What Is Federated Machine Learning?
Federated learning is a decentralized yet collaborative approach to ML model training, according to Kathy Lange, research director for IDC’s AI, Data and Automation Software practice.
“It enables multiple parties to jointly train a model without exchanging or exposing potentially sensitive data,” she says. “It is maturing as a critical architecture for enterprise AI, especially where privacy, compliance and cross-organization collaboration are paramount.”
Across a range of industries — finance, healthcare life sciences and manufacturing — and use cases such as disease research or fraud detection, centralized ML training may not be the most efficient way for organizations to train models.
That’s because, Lange notes, “no single organization may have enough data to build robust, generalizable AI models.”
However, through federated learning, by pooling data across institutions, “organizations can overcome sample size limitations, capture greater diversity and improve the accuracy and reliability of their insights” while still preserving privacy, she says.
READ MORE: Learn how NVIDIA’s CEO, Jensen Huang, envisions the future of enterprise AI.
How Federated Learning Differs From Traditional Centralized AI Training
With traditional centralized AI, all the data is combined into a single data set for training the AI model. In contrast, with federated learning, the data never leaves its original location.

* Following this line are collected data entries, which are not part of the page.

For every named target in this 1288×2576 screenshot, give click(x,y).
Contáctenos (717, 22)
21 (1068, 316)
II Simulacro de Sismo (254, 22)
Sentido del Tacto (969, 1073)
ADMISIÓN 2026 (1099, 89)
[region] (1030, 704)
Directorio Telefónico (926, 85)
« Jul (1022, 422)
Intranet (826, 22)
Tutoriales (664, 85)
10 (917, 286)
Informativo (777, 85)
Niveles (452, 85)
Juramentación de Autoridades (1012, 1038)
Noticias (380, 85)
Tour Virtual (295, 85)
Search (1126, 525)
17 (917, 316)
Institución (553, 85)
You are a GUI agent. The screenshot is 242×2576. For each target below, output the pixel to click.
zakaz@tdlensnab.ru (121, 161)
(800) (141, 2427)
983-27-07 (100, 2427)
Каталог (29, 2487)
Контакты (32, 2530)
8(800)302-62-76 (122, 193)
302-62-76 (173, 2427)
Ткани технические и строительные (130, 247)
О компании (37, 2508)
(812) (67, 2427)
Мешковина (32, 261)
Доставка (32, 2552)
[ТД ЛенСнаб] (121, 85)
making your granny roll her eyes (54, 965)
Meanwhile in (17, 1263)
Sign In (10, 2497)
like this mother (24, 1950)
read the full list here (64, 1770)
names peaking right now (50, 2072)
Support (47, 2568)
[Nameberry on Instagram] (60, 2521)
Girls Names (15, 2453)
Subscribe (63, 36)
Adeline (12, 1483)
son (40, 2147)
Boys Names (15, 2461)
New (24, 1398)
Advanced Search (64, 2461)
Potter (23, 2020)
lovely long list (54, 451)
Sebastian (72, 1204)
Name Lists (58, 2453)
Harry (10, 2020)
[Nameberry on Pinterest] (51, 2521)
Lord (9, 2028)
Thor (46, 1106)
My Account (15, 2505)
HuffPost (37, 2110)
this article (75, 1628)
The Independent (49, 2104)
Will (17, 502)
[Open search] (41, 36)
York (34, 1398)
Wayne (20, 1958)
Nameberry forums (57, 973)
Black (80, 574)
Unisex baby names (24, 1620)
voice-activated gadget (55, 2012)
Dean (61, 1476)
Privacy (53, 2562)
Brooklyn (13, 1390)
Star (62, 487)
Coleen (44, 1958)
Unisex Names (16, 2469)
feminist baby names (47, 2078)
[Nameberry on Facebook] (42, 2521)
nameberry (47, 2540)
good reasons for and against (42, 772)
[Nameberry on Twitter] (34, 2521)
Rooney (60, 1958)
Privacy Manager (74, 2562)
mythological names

“Only model updates are transmitted to other participants; typically, model parameter updates or gradient changes, not the data itself,” Lange says. “Often, you hear the phrase, ‘The model goes to the data,’ instead of the data going to where the model is being created. Each participant trains the model locally on its own data.”
Privacy-Preserving AI: Why Regulated Industries Are Adopting Federated Learning First
Regulated industries like healthcare and finance have been early adopters of federated ML precisely because of their need for privacy and compliance.
Organizations in these industries can’t simply share sensitive data due to regulations like the Health Insurance Portability and Accountability Act (HIPAA) and General Data Protection Regulation (GDPR).
“Federated learning gives these industries a way to learn from multiple organizations’ data while still keeping tight controls and limiting exposure,” Lange notes. “It’s the best of both worlds: better model accuracy and governance.”